7 Terrifying Female Ghosts Who Haunt with Anger and Tragedy

by Samuel Abasi Last updated on April 7th, 2018,

female ghosts

They say in life that nothing is as terrifying as a woman scorned. But what about in death? Tales of female ghosts are some of the scariest—and most tragic—ghost stories out there. Women who have lost children, been betrayed by lovers, been abandoned, or lost their lovers create enduring stories that leave their mark on people and places forever.

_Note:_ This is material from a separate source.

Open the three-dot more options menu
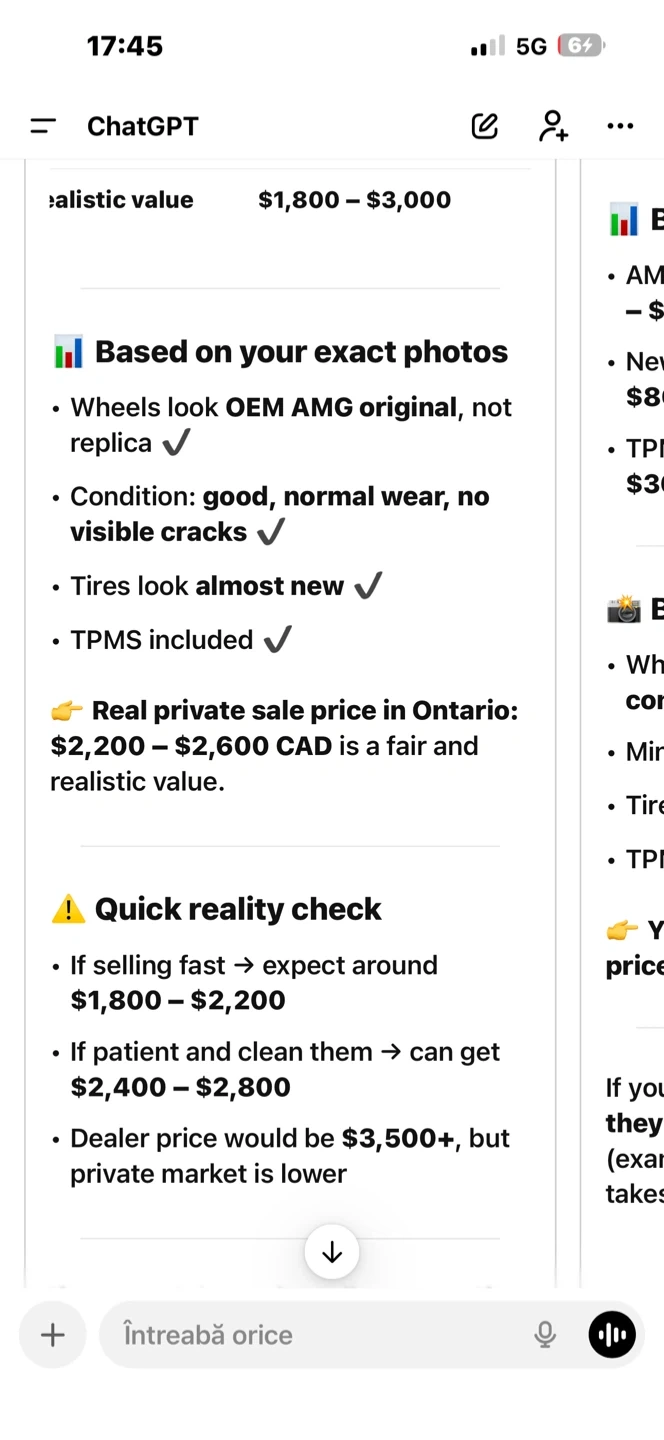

Here are seven of the most terrifying (and often tragic) female ghosts from around the world.


Anne Boleyn

female ghosts anne boleyn

Photo: Wikimedia Commons

Anne Boleyn’s sad and awful tale begins shortly after King Henry VIII dumped his first wife and made her his second. She became the Queen of England in 1533, but because she was unable to birth a male heir, her husband decided to do away with her by lopping off her head. That’s some cold stuff, especially since we now know that it’s the successful transfer of the male’s XY chromosome that produces a baby boy. Anne’s execution took place at the Tower of London on May 19, 1536 and her ghost has haunted the space ever since. She is described as a white, female figure, holding her head in her arms. As for the baby girl Anne birthed while married to Henry? The little girl became Queen Elizabeth I, who ruled England from 1558 until her death in 1603.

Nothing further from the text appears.